According to the above effects, the seizure between the shoe 6 and both the contact plate 12 and the piston 5 as well as an abnormal noise during the operation can be completely prevented. Moreover, the followability of the swash plate 3 in the high speed operation can be improved by the reduction of a moment of inertia due to the light weight swash plate.

The slidability of the plate assembly 11 against the shoe 6 can be further improved relative to the conventional aluminum swash plate because the contact plate 12 is made of iron, as is the shoe 6. This effect is significant during the high speed operation. Provision of the iron connecting member 13 further enhances the rigidity of the swash plate 3 than when it is constituted only by aluminum material, whereby the swash plate can be prevented from deformation even when a heavy load is applied thereon.

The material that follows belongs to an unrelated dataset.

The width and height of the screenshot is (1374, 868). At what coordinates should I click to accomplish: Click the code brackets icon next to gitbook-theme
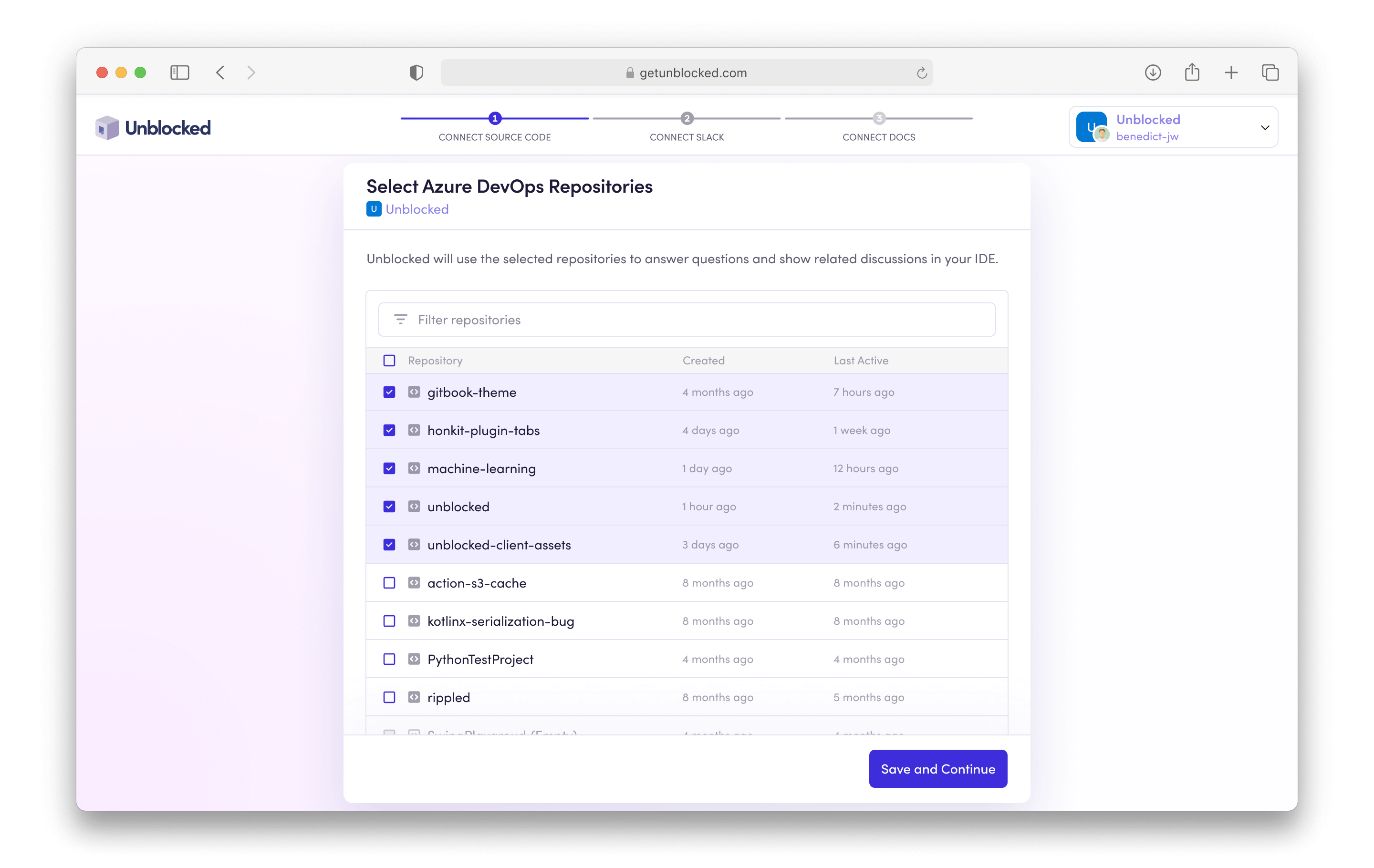click(414, 392)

Since the connecting member 13 is arranged in the middle area of the contact plate 12, a uniform displacement of the contact plate 12 in the peripheral and central areas by the thermal expansion or shrinkage of the plate assembly 12 can be ensured.

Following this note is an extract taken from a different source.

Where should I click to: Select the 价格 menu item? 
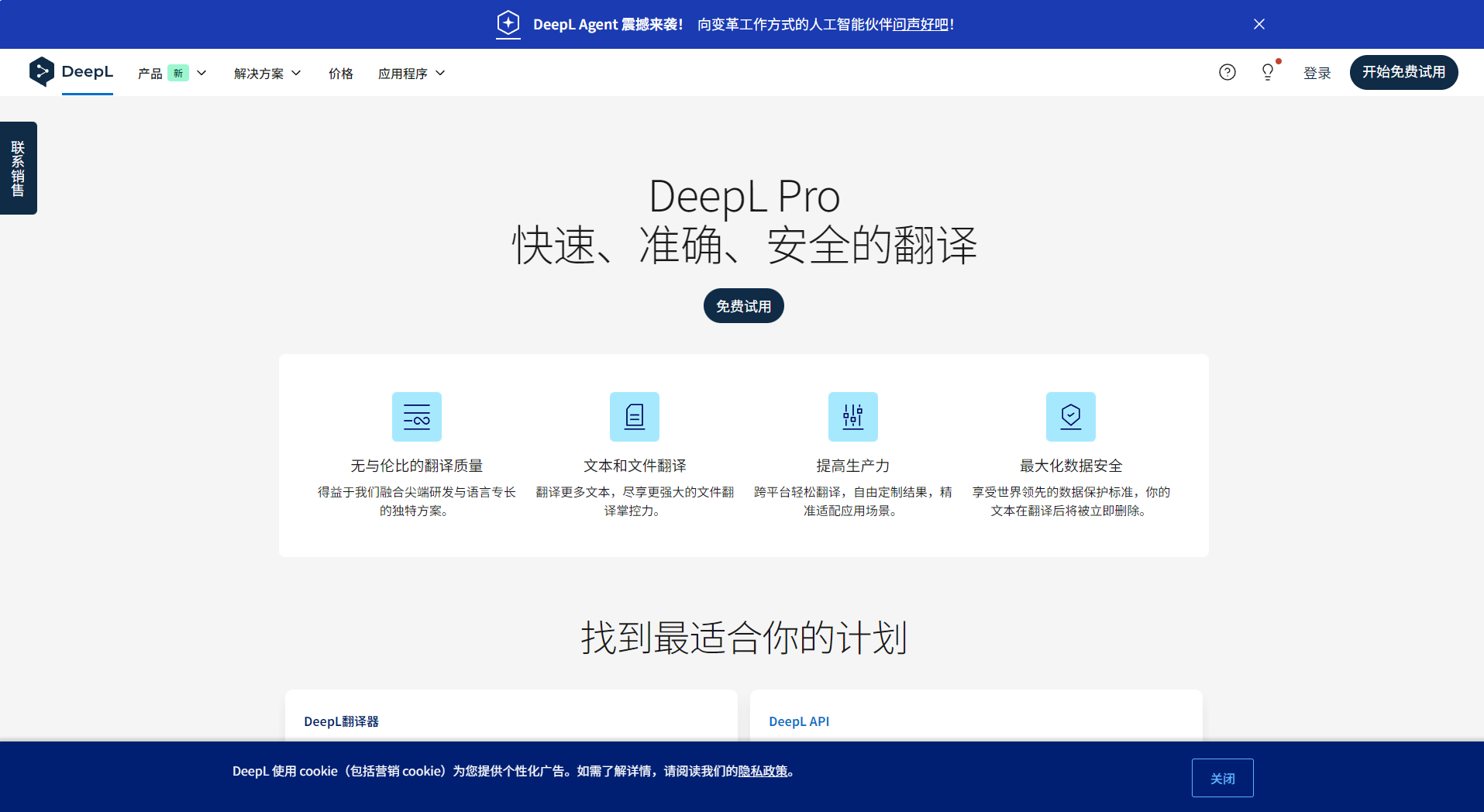pos(340,73)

In another advantage, since the swash plate 3 is constituted by a plurality of parts, each being made of aluminum material and iron, respectively, the natural frequencies of the respective parts do not coincide, whereby a resonance of the compressor can be avoided.

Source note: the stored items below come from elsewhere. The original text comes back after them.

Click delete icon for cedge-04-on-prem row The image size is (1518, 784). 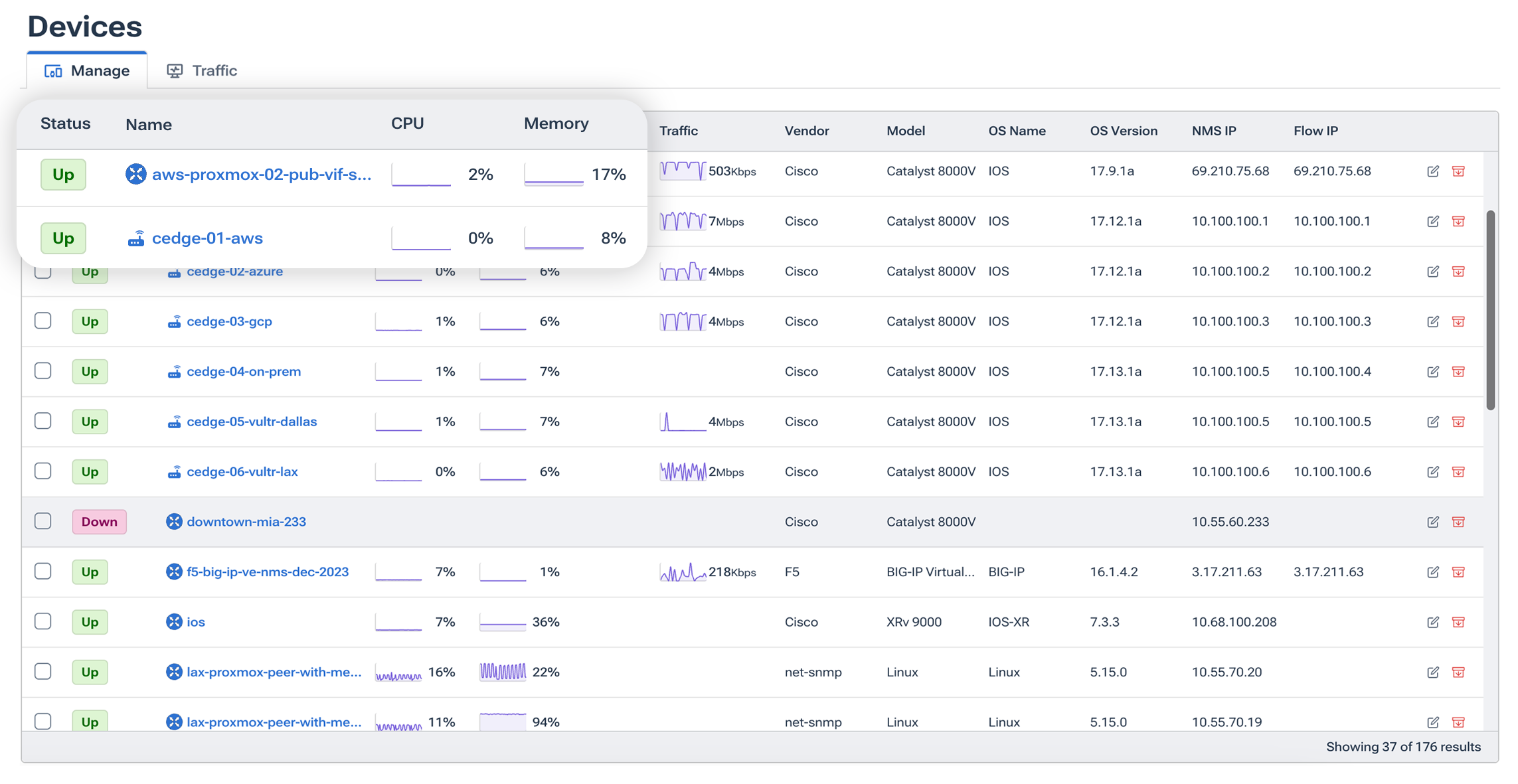1458,372
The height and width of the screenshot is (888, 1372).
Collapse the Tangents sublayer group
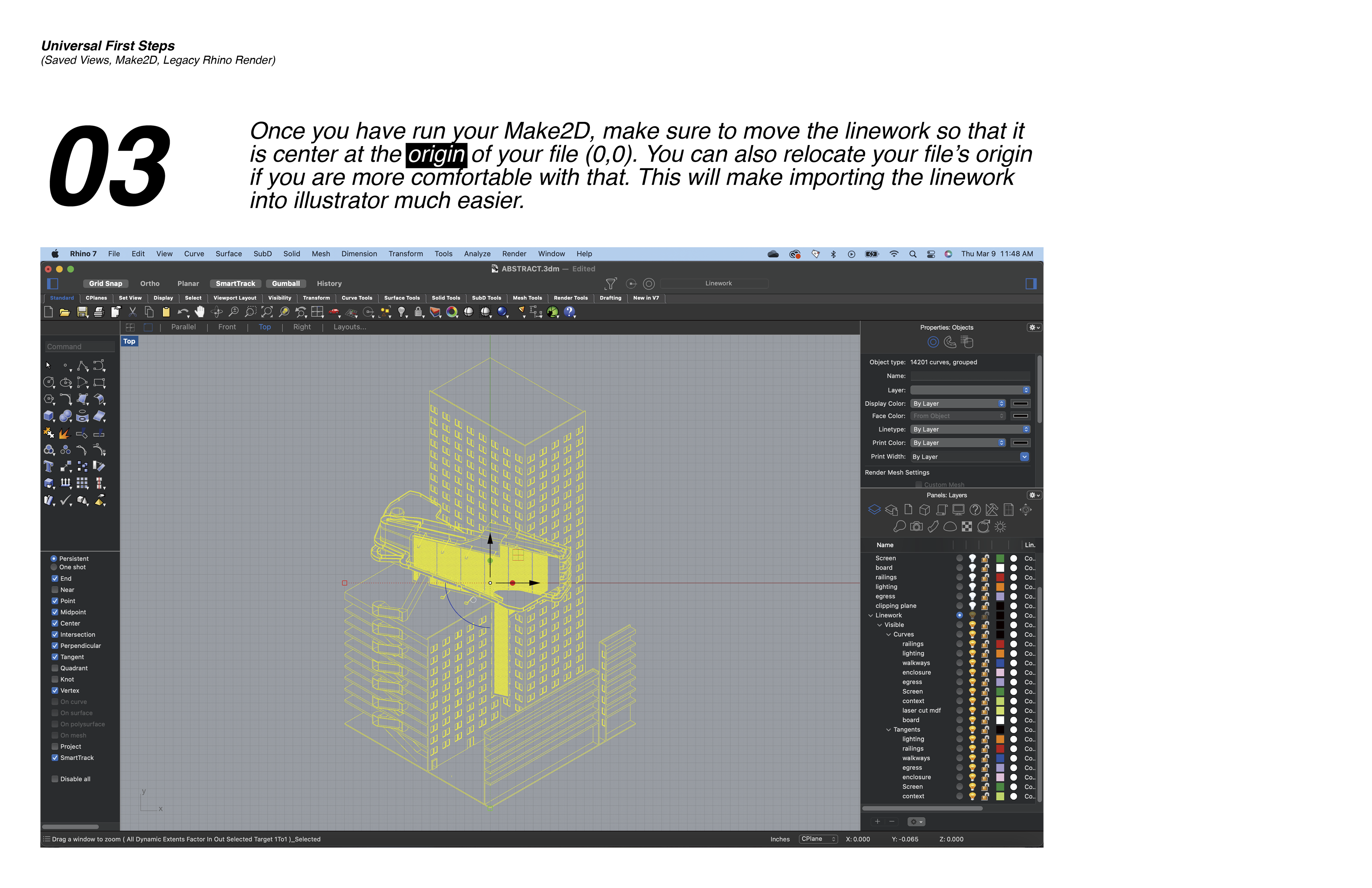888,730
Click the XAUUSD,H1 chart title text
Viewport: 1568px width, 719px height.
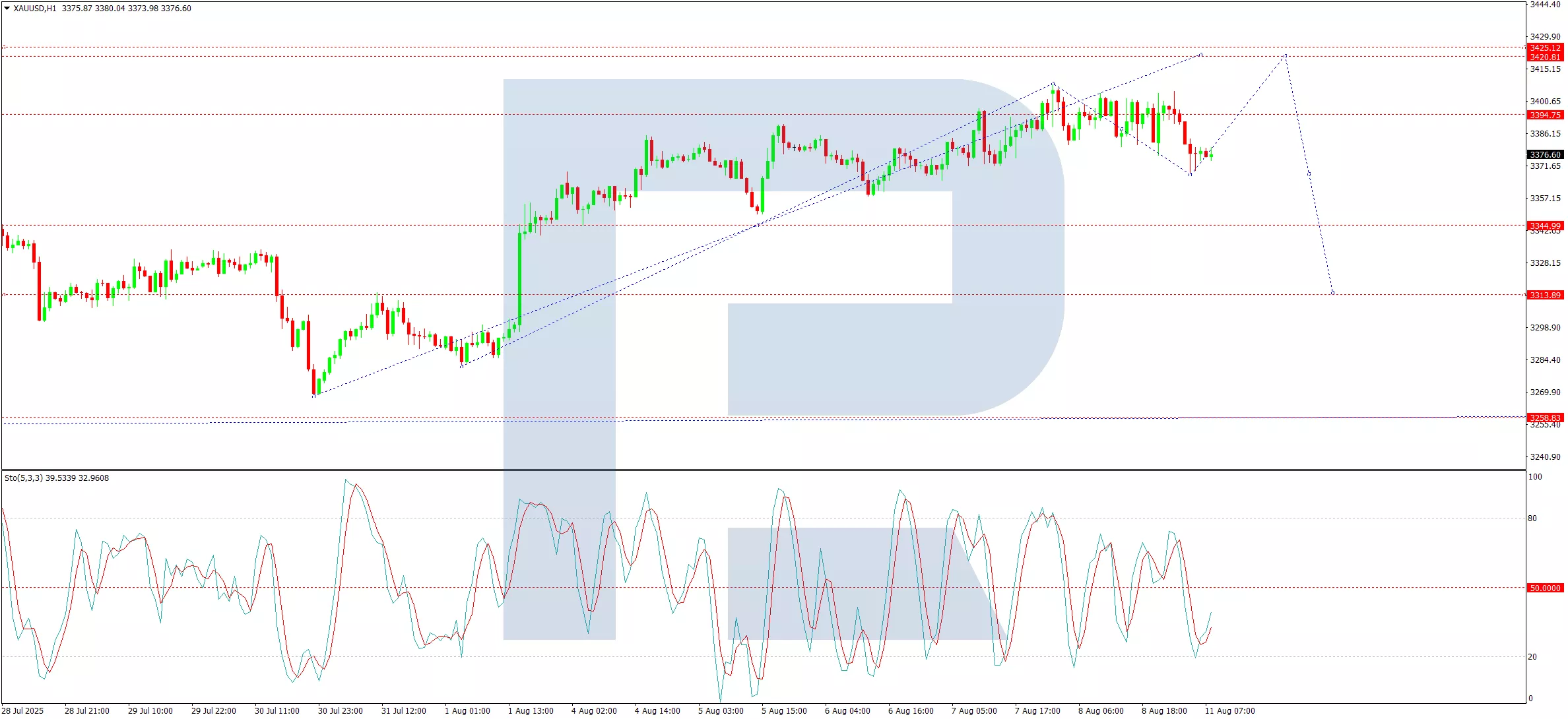[x=35, y=9]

It should be understood that the present invention is not limited to the embodiment described above, but may be modified as follows without departing from the spirit of the present invention:

(1) The connecting member 13 may be in a discrete form illustrated in FIG. 3. In addition, the respective portions of the connecting member in FIG. 3 may not be arranged on one circle as illustrated but in a staggered form. Further, as illustrated in FIG. 4, the connecting member 13 may be arranged on the extreme edge of the contact plates 12.

(2) Aluminum material may be replaced by other light weight material, such as synthetic resin or a composite thereof reinforced by a carbon fiber or the like. In this regard, generally the synthetic resin has a considerably higher coefficient of thermal expansion than that of the aluminum material. Since the force caused by the expansion, however, is not so large in the case of the synthetic resin as in the case of the aluminum material, the thickness of the swash plate 3 can be also well adjusted by this replacement.

Claims

1. In a swash plate type compressor comprising a drive shaft axially and rotatably secured in the center of a cylinder block, a swash plate inserted and fixed onto the drive shaft, a plurality of pistons made of aluminum material, each being slidably inserted in the respective bore provided through the cylinder block, a plurality of pairs of shoes made of iron, each pair of shoes being arranged in recesses provided in the respective piston so as to nip the swash plate on the front and rear surfaces thereof with a predetermined shoe clearance, wherein the swash plate comprises a boss formed of a light weight material such as aluminum material or synthetic resin and fixedly secured on the drive shaft, and a swash plate assembly extending obliquely from the boss, which assembly comprises a pair of front and rear contact plates made of iron and in contact with the respective shoe of the pair of shoes, a connecting member made of iron rigidly connecting the pair of contact plates, and a filler made of the light weight material which completely fills the internal space formed between the contact plates.

2. A swash plate defined by claim 1, wherein the connecting member is circularly arranged in the middle area of the contact plate.

3. A swash plate defined by claim 2, wherein the connecting member is in the form of an annular ring.

4. A swash plate defined by claim 2, wherein the connecting member is formed by a plurality of discrete parts uniformly distributed on the contact plate.